How do you know how many children to have?
Or if you're even willing to run for the role as a parental candidate?

Those decisions are all difficult ones to make.
There are no answers from us humans to aid with the decision to have a child.

For us, the only reason why we went for number three was to 'attempt' at creating a little girl.
Obviously G-d had different plans for us, and provided us with a busy household of boys.

Psalm 127:3-5 says, “Sons are a heritage from the Lord, children a reward from him. Like arrows in the hands of a warrior are sons born in one's youth. Blessed is the man whose quiver is full of them. They will not be put to shame when they contend with their enemies in the gate.”

But to go for a fourth is not an option for us.
Does that mean that God will be mad at us?

If so, then I guess it means he's really irritated with those married folks that have yet to give him even one little guy or girl to grow up in a world of discontentment, selfishness, and extreme materialism.

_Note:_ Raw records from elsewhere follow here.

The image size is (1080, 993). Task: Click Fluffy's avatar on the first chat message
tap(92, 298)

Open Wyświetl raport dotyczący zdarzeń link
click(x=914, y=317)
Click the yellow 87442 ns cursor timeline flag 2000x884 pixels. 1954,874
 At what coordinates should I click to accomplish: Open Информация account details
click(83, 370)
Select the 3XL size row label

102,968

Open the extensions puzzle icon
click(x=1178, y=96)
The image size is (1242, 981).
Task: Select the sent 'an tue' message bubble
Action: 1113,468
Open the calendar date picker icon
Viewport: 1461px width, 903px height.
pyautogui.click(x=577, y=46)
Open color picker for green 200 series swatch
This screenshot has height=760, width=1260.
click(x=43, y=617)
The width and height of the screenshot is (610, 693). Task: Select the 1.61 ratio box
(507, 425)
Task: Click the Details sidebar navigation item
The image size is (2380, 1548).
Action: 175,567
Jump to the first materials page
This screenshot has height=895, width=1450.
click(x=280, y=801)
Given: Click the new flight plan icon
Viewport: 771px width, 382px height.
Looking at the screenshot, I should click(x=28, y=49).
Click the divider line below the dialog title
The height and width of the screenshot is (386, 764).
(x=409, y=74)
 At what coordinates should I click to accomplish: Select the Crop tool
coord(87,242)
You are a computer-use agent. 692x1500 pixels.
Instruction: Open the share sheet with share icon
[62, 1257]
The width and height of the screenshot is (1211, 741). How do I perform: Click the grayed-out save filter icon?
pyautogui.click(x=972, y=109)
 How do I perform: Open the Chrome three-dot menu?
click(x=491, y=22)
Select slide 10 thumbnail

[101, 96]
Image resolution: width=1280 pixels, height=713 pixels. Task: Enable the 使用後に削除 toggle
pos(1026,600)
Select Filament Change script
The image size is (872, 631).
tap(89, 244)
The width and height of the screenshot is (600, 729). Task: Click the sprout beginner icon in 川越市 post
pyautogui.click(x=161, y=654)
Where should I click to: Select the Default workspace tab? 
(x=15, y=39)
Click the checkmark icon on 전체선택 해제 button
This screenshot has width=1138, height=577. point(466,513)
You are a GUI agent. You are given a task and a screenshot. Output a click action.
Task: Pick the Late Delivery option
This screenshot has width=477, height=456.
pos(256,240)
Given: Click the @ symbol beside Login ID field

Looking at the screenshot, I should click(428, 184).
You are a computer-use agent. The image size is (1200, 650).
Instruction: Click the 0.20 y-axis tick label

God declares that Children are a reward. And I'm not about to create an opinion on something that the Main Man Himself has declared His Word. It's okay to not have the desire to have children. It's okay to not enjoy being around children. It's even okay to roll your eyes and begin searching for a safer haven when you're heading out on a much needed vacation only to get stuck with a kid sitting in front of you on the airplane.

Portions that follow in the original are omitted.